Mr. HECKERT. We have only objection to this, that the special fuel requirements of 4041 (b) require proplusion, where insofar as diesel fuel is concerned the word "propulsion" is not in the law. Now, the Treasury Department has equated the two and has equated really diesel to propulsion and has now requested that the word "propulsion" be taken out.

Presently there is pending before the Treasury Department a change in the regulations, which we have requested, which has not been acted upon, which would clarify this.

Mr. BYRNES. But you are using diesel.

Mr. HECKERT. No, sir. We use special fuel. It is interchangeable. The unit may not be interchangeable insofar as you can use one and then the other, but you can use special and diesel fuels to do the same operation.

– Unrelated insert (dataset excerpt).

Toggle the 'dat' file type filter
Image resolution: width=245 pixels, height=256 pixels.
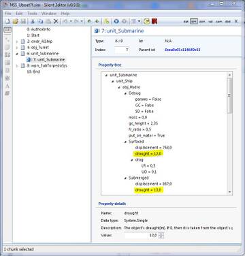(x=186, y=22)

Mr. BYRNES. You do use a special fuel, as I understand it, rather than diesel.

Mr. HECKERT. Yes.

Mr. BYRNES. Then you run into this problem you are talking about, unless you have two separate power units.

Mr. HECKERT. It would work both ways, sir, whether diesel or special. The Internal Revenue Service has said if you used diesel and two motors, you are nontaxed. If you use special and two motors, you are not taxed on the on-site. If you use special and one motor, you are taxed on-site and when you are on the highway. The same in the case of diesel fuel, except for the built-up units, which are not considered highway motor vehicles.

The CHAIRMAN. Any further questions?

Thank you, gentlemen, all three of you, for coming to us with this problem.

Mr. Cubicciotti?

If you will please identify yourself for the record, we will be glad to hear you, sir.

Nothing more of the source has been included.